YOUR ASSIGNMENT – Everything in the listing below from the line containing "франчайзинг (894, 62)" through the line containing "Бонусна програма (716, 2244)" must be repeated exactly; the remaining lines are not wanted.

■ ■ ■ ■ ■

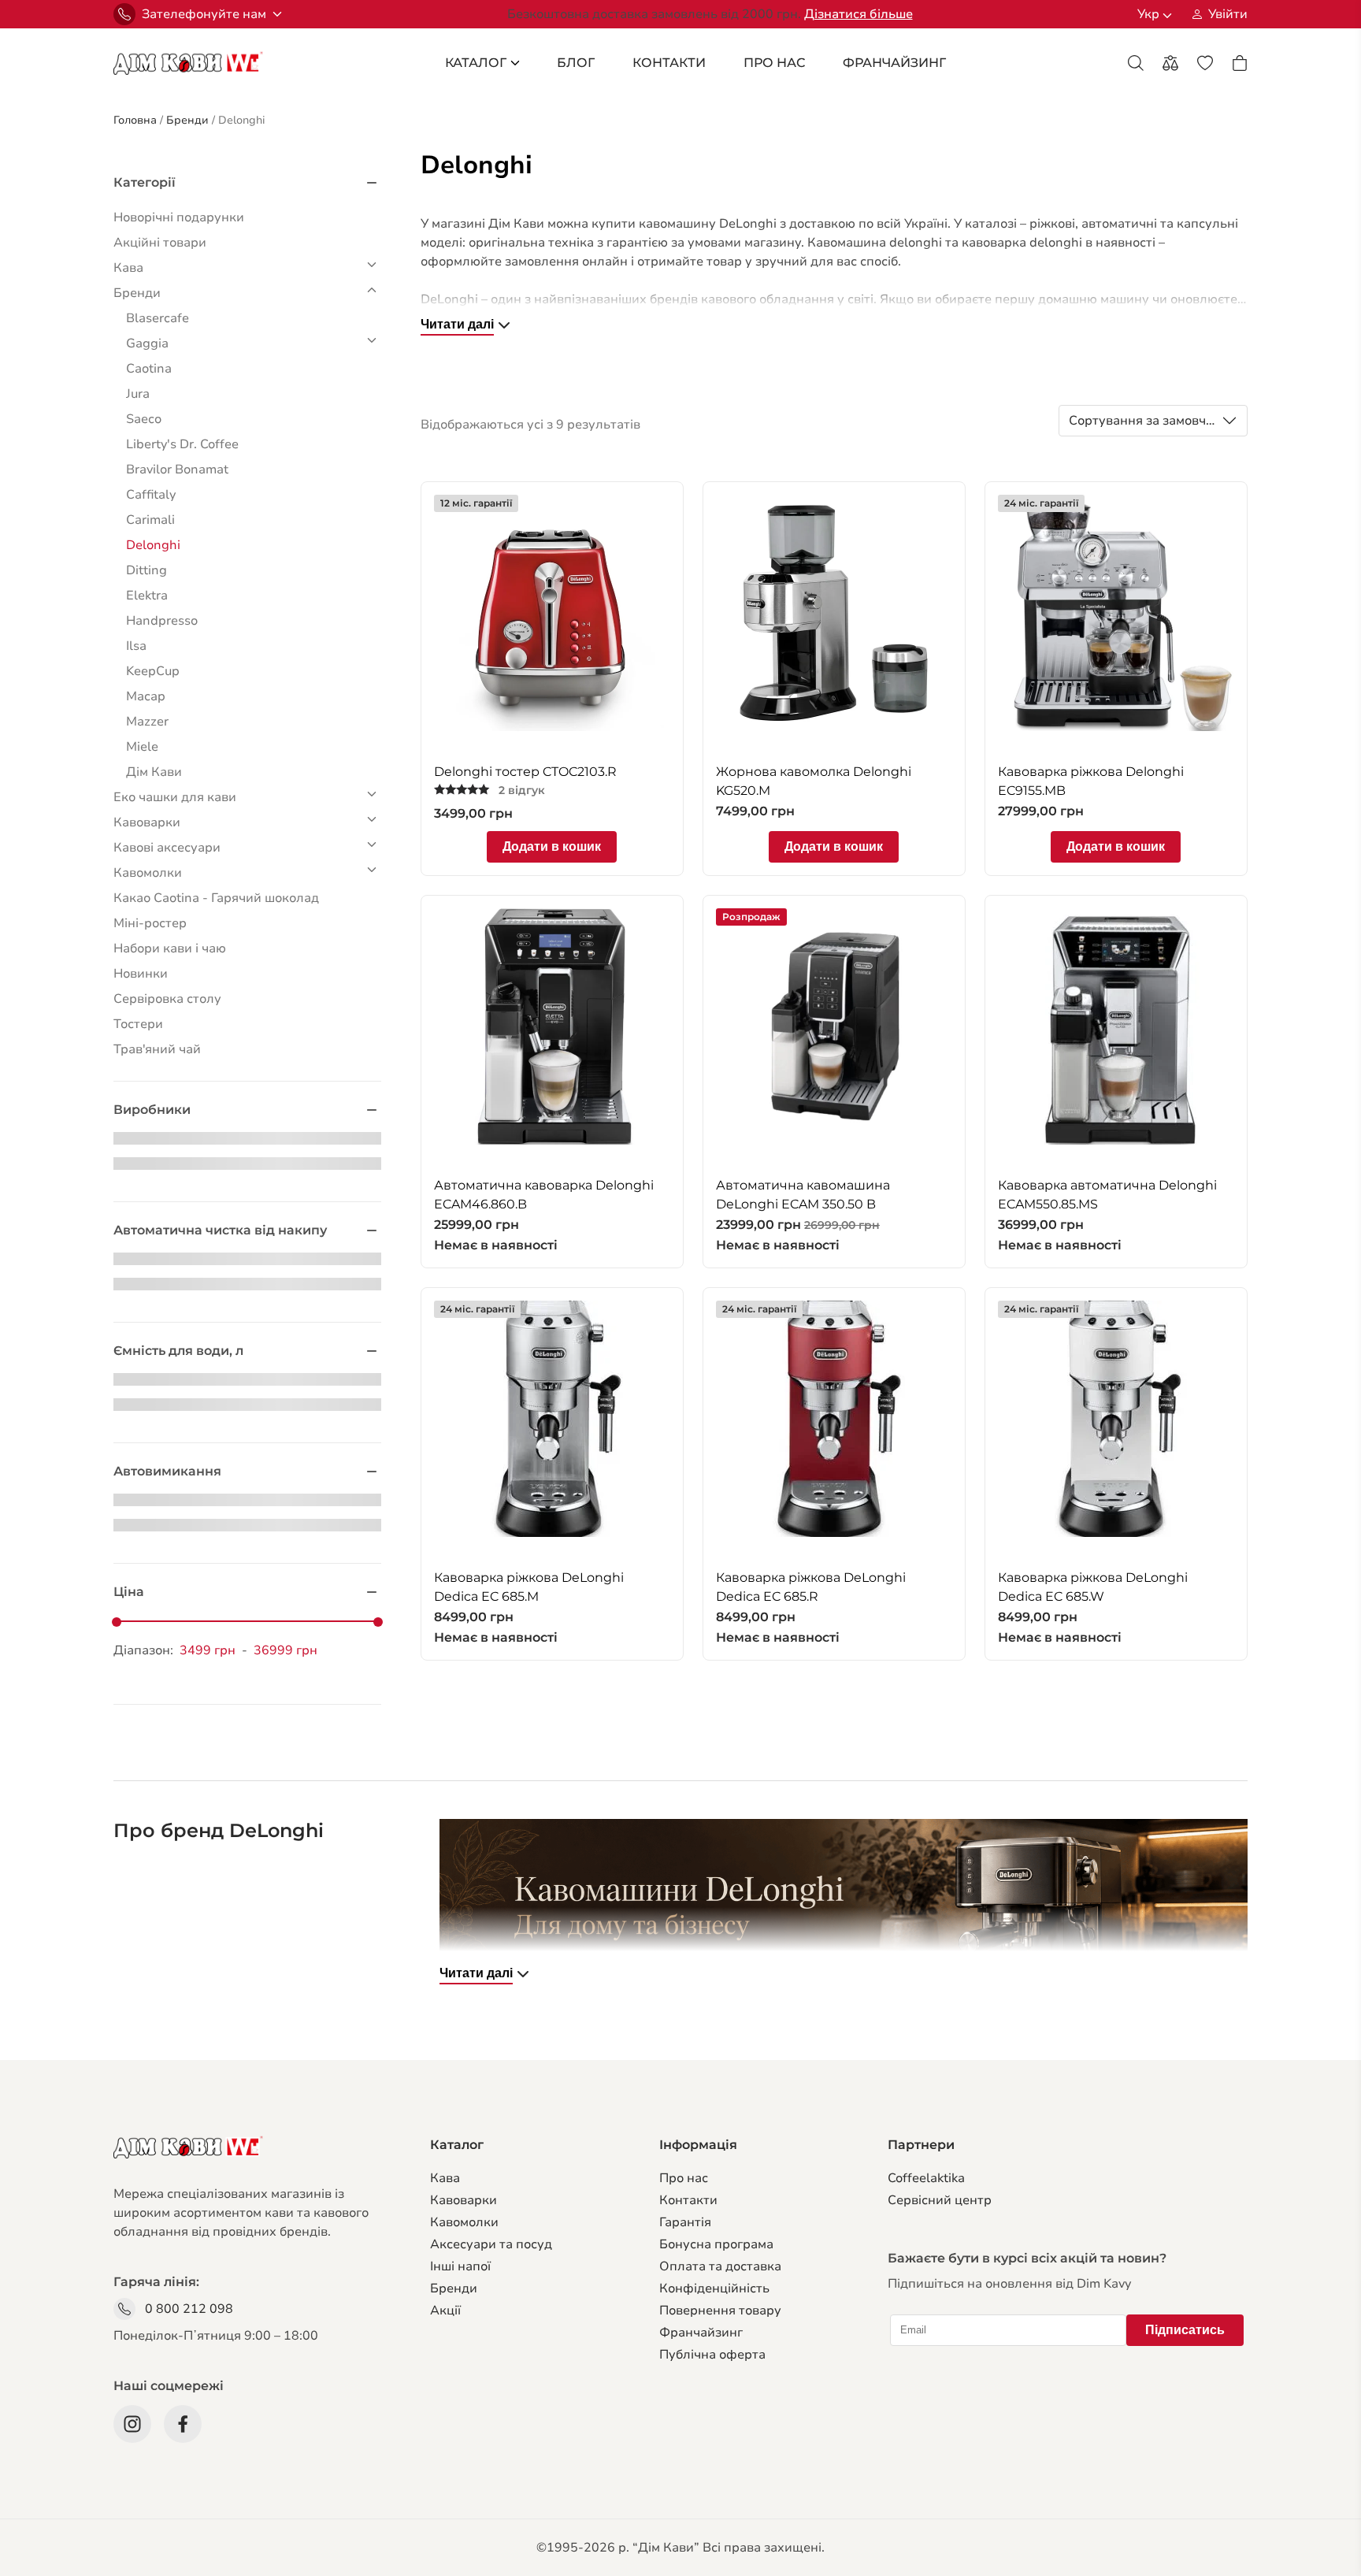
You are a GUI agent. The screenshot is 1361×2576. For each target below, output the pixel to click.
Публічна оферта (712, 2354)
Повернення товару (720, 2310)
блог (576, 62)
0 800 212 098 (189, 2309)
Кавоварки (463, 2200)
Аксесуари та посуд (491, 2244)
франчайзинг (894, 62)
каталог (475, 62)
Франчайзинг (701, 2332)
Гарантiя (685, 2222)
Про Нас (774, 62)
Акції (445, 2310)
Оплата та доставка (720, 2266)
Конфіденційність (714, 2288)
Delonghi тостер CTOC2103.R (525, 771)
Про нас (683, 2178)
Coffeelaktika (926, 2178)
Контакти (669, 62)
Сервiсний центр (940, 2200)
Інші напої (460, 2266)
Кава (445, 2178)
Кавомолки (464, 2222)
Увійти (1228, 14)
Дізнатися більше (858, 14)
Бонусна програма (716, 2244)
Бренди (453, 2288)
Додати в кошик (551, 846)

■ ■ ■ ■ ■

YOUR RESPONSE –
франчайзинг (894, 62)
каталог (475, 62)
Франчайзинг (701, 2332)
Гарантiя (685, 2222)
Про Нас (774, 62)
Акції (445, 2310)
Оплата та доставка (720, 2266)
Конфіденційність (714, 2288)
Delonghi тостер CTOC2103.R (525, 771)
Про нас (683, 2178)
Coffeelaktika (926, 2178)
Контакти (669, 62)
Сервiсний центр (940, 2200)
Інші напої (460, 2266)
Кава (445, 2178)
Кавомолки (464, 2222)
Увійти (1228, 14)
Дізнатися більше (858, 14)
Бонусна програма (716, 2244)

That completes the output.